Read the blog post below about the toppled tree and decide whether each statement agrees with it. Answer yes or no for each and quote the words of the post that decide it.
1. The writer says that to handle feeling overwhelmed, more needs to be done.
2. The writer has been avoiding meditation.
3. The writer says the little tree is not fine at the end of the day.

→ **TEXT BLOCK**
..............................

She rebounded at lunch!!!

What’s next?

Well, what’s next? If I’m doing all that I can and I’m still getting overwhelmed, what do I do? It sounds funny, but I need to do less. I need to simplify life a little. There is a lot going on everywhere. I’m staying busy and avoiding meditation to stay away from my internal thoughts. I think it’s more important to face these. I need to be more accepting of myself and more accepting of my life.

It’s ok. I’m ok. It’s ok to feel overwhelmed. It’s ok to cry because your tree toppled. It’s ok to lose your temper. It’s ok to let the little things get to you. It’s ok.

Things aren’t that bad. Things could be worse. Things will get better. It’s ok.

Wrap Up

At the end of the day, my little tree is fine, and I’m fine. We both need a little support right now, and that’s ok. If you need support, please reach out to a loved one or a professional and ask for help. It’s ok to need help. Once in a while, the wind blows, we get overwhelmed and we need help.

No worries, she’s got support. She’s going to be ok. And I’ll be ok too because I have support! Thanks to those that support me…you know who you are!

2 Responses

  1. That little tree has wisdom to share! Listen to her! It’s hard to get support when you just keep yourself busy. The overwhelm comes as it did to your beloved tree – we stand until we can’t. Take care of yourself. Thank God for trees!

..............................

→ **STORED ROWS**
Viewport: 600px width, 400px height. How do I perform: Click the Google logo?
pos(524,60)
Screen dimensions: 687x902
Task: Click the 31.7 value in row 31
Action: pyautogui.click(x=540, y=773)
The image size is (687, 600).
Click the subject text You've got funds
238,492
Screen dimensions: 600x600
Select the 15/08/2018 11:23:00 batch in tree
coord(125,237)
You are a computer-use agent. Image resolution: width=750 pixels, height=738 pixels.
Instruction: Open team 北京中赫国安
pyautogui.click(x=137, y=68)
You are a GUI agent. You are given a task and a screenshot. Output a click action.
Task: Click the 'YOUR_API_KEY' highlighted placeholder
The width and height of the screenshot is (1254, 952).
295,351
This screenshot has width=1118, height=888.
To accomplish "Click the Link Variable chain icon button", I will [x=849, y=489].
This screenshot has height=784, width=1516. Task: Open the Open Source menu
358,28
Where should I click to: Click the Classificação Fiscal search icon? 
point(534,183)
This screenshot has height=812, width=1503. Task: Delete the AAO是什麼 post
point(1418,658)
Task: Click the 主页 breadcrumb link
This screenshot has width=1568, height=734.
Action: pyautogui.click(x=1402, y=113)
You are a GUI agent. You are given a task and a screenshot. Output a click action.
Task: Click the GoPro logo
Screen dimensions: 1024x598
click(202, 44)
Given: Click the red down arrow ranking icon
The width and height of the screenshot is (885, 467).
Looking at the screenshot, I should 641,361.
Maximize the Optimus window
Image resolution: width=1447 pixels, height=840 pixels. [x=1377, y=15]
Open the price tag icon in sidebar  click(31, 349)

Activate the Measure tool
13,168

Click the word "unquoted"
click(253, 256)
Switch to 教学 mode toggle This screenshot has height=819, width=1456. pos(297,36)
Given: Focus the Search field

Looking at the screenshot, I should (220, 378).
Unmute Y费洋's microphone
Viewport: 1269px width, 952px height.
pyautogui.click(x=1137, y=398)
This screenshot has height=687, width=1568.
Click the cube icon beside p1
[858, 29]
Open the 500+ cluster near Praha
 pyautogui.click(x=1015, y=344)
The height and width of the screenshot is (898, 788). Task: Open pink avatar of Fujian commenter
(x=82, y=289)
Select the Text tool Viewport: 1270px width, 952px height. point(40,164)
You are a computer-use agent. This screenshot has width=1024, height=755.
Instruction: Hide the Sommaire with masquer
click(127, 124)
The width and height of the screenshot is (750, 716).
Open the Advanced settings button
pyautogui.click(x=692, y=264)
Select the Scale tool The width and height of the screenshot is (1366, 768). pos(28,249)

..............................

→ **COMPLETE OUTPUT**
1. No: "It sounds funny, but I need to do less."
2. Yes: "I’m staying busy and avoiding meditation to stay away from my internal thoughts."
3. No: "At the end of the day, my little tree is fine, and I’m fine."